HG: Hi Jose, it’s great to be able to speak to you in the run up to ACE Dance and Music this week. So, let’s talk about right now - you’re in South Africa currently – what are you working on?
JA: I am working with a company called Cape Dance Co. on my piece A Thousand Shepherds for an anniversary celebration in March. We are restaging with original music and choreography, but working with 28 dancers – that will eventually become 15. I am here for another week.
HG: That piece, A Thousand Shepherds is part of the double-bill MANA - The Power Within presented by ACE Dance and Music at Déda this Thursday and it’s sold out! What is it that is so special about that company? What are they like to work with?
JA: The humanity within the company and connection, we spend lots of talking and I love spending time with them – discussing potential ideas. It was ambitious to produce this piece, but they are a company that always say yes and they are always happy to try things out. I also feel that the company are very careful to ‘serve’ the work and are just so passionate. They’re not afraid. This double bill connects cultures and backgrounds and has enabled me to explore my own identity – with my upbringing in Spain and the start of my career in flamenco. They were so positive about showcasing this style and this history.
HG: Your residency here at Déda through 2008/9 seemed to spark a period of new opportunities – can you tell me a bit about that please?
JA: I was in Brussels at the time and work was so experimental – there weren’t many opportunities around to explore dance. It was the right time for me to start making my own work using movement to explore myself and my ideas. The opportunity at Déda came up and came with such trust, as well as space and financial support; I had the chance to play! Claire (Cunningham) was the real enabler for the connection with the composer Scanner and this collaboration led to many new ideas being developed during that time. I had a desire to create and we created the duet 4m2 which was selected for a national tour as part of D3 (NDN’s showcase for “next generations of dance makers in the UK"). It is so important to tour and present your work. This is when the work develops, and as you receive feedback it grows. It is so different in different places – depending on culture and how people understand the work. We did festivals in Seville, Valencia and went to Greece. People really responded to have text provided to contextualise the work, which was something new. Following that, Stephen (Munn) also helped to support the development of my solo Time/Dropper in 2011. He has a phenomenal ‘can do’ attitude.
HG: What were the highlights of your residency here?
JA: It was such a fantastic opportunity. I remember one day that I was on my own in the studio (upstairs, the one with the arched ceiling) and I was thinking of a story a friend told me about silence and being alone. The memory became a beautiful movement and really formed a basis for the piece. That was a great moment.
HG: You fulfil many roles within your career – whether as a rehearsal director, choreographer or actually performing, as you did at the 2012 Olympic Games opening ceremony – where do you feel most comfortable?

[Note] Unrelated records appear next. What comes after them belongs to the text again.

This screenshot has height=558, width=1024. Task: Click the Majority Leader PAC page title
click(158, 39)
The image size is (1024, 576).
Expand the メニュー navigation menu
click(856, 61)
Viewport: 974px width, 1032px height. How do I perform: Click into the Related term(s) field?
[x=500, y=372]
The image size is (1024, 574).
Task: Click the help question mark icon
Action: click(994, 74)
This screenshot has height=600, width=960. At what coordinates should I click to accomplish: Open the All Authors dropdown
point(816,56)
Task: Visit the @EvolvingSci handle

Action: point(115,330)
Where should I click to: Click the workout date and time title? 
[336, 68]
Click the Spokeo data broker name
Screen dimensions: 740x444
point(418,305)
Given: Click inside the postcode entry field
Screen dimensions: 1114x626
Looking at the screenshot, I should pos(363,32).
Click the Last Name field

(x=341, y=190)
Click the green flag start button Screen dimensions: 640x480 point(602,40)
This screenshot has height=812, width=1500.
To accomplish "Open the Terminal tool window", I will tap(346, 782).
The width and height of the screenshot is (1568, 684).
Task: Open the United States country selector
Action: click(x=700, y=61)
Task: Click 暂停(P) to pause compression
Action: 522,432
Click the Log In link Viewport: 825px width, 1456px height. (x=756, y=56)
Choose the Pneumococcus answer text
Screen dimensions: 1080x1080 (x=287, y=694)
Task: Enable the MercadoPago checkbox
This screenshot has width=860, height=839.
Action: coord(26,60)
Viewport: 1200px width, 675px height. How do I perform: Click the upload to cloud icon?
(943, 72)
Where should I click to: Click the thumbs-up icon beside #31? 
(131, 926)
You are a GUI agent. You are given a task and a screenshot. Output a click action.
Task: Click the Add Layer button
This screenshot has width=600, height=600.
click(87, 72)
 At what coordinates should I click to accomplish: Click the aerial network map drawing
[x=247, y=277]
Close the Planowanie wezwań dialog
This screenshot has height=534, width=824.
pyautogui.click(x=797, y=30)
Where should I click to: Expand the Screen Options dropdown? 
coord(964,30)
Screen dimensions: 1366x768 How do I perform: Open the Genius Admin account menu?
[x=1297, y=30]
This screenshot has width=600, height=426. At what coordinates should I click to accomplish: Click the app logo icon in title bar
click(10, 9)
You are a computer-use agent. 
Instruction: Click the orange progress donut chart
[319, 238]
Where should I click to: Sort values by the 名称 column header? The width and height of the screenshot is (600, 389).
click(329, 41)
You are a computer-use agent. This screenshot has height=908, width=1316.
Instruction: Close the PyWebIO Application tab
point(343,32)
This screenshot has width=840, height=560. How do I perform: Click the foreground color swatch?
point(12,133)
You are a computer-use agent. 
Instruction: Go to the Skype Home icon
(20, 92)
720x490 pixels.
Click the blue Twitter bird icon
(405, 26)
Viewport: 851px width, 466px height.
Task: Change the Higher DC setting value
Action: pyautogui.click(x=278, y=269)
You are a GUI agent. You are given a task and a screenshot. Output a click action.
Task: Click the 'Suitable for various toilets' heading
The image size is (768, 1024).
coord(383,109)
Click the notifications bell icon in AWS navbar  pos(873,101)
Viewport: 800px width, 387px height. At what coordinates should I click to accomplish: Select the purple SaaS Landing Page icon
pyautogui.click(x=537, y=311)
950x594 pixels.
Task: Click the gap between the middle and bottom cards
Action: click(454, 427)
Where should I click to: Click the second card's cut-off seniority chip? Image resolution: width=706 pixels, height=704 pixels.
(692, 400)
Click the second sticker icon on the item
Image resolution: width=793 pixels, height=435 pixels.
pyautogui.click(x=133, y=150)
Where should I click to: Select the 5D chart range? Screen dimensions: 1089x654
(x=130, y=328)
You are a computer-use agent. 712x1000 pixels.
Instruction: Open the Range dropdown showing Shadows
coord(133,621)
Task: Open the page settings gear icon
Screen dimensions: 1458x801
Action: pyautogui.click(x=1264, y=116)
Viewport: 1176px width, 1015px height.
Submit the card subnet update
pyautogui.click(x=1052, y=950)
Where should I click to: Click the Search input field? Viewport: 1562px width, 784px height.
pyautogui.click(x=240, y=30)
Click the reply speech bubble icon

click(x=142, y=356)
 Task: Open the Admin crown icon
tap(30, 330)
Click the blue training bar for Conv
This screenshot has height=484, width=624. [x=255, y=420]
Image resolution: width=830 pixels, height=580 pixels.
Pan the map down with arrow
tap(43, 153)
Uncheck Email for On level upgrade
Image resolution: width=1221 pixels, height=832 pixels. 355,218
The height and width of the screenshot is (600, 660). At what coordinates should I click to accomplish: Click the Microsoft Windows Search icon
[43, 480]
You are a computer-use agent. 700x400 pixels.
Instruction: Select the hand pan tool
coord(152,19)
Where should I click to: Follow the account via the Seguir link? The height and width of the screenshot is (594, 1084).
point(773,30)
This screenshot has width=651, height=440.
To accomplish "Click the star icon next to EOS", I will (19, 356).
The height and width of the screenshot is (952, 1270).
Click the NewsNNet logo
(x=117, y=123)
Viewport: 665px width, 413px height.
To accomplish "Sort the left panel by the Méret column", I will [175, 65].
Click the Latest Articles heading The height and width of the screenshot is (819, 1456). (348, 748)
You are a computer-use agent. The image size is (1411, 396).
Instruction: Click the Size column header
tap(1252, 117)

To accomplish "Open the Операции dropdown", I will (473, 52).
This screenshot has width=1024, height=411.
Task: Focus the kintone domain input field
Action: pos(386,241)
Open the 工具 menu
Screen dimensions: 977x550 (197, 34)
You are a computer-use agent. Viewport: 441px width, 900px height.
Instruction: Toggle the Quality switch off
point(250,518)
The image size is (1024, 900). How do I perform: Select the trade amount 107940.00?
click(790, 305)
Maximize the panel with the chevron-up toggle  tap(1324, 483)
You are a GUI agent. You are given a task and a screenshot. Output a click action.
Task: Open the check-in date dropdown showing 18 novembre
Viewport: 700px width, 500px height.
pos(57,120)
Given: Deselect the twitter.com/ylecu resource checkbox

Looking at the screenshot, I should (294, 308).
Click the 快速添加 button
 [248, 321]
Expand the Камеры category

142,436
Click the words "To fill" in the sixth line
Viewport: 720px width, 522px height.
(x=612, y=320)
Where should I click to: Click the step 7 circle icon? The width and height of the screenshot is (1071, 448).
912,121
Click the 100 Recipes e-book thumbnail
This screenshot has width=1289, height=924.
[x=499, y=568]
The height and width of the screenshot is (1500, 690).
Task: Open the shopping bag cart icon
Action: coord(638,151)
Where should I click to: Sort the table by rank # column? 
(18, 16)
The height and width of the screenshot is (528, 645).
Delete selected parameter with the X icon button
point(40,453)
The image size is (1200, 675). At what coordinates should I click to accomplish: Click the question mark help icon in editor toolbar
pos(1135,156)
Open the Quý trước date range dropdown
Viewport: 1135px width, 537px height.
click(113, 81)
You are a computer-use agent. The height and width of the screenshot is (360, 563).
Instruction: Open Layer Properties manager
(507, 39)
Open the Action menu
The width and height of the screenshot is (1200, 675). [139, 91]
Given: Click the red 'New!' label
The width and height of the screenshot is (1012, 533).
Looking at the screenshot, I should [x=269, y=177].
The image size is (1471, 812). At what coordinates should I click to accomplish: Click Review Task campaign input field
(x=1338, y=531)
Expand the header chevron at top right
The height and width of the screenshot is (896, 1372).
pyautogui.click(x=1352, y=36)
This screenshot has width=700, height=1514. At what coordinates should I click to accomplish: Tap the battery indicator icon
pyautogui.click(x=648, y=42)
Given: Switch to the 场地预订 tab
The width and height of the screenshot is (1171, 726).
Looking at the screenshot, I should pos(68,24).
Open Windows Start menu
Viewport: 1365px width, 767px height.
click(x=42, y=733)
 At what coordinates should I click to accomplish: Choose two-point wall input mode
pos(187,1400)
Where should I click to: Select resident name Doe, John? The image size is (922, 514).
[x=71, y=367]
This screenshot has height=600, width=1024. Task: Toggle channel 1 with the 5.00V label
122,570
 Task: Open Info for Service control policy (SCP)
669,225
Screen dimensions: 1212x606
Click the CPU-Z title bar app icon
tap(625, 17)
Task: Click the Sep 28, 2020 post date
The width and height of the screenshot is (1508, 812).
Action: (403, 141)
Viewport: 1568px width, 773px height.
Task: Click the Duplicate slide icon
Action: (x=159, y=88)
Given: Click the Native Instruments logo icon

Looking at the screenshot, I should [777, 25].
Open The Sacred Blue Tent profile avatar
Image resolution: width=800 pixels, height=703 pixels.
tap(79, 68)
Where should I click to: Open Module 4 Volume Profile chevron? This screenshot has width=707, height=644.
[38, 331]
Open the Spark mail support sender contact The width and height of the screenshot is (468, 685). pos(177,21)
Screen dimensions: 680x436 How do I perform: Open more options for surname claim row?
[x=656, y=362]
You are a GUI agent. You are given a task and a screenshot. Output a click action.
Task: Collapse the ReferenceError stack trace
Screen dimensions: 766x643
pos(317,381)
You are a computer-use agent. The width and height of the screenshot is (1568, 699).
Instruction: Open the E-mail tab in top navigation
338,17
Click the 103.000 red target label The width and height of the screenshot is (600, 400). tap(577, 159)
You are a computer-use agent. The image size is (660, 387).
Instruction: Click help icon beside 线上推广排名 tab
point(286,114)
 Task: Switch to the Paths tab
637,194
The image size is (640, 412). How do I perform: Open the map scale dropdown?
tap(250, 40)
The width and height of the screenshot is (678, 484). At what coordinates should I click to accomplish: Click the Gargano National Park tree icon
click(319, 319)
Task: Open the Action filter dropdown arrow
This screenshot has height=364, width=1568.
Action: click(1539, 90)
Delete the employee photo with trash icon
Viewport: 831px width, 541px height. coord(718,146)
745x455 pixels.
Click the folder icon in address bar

JA: I feel I am ready to create as a choreographer, although I still perform and love performing. I use my body to find my own ‘voice’ so I’ll always feel most confident working like that.
HG: You have recently worked on a piece with Akram Khan for younger audiences – Chotto Desh – can you explain how the process differs when creating for children?
JA: Well, I’m assistant choreographer for that piece and Claire is producing it, which is great. We worked with Theatre Rites director Sue Buckmaster and she was so amazing – asking ‘why’ about each and every movement, asking for justification, meaning. With children, you have to be so honest, keep their attention and be almost confrontational. You can’t take the engagement for granted – which I think we can do a bit with adult audiences. We have to work in a less abstract, more direct way and find the real meaning of the work and each thing we were doing. Continually asking ‘Why are you doing that? What does that mean?’
HG: We are proud to house a BA (Hons) Dance degree in partnership with the University of Derby within Déda now – what would your advice to our current students be?
JA: Time as a student is so precious. Be present – take as much as you can from teachers and guests and embrace every opportunity but don’t forget to GIVE. We often expect a lot but forget that we also need to give. Challenge yourself, challenge your teachers, push yourself. Once you’re working as a professional, well that’s a totally different stage so don’t focus too much on what happens next – focus on now.
HG: Thank you so much for your time Jose – it has been wonderful to speak to you. Enjoy the rest of your time in S.Africa.
JA: Thank you Heather, I hope Thursday goes really well.
This year will see Jose travel to choreographic centre Circuit-Est in Montreal and Norrdans Company. He will also be working on a new full length piece for ACE Dance and Music during 2016.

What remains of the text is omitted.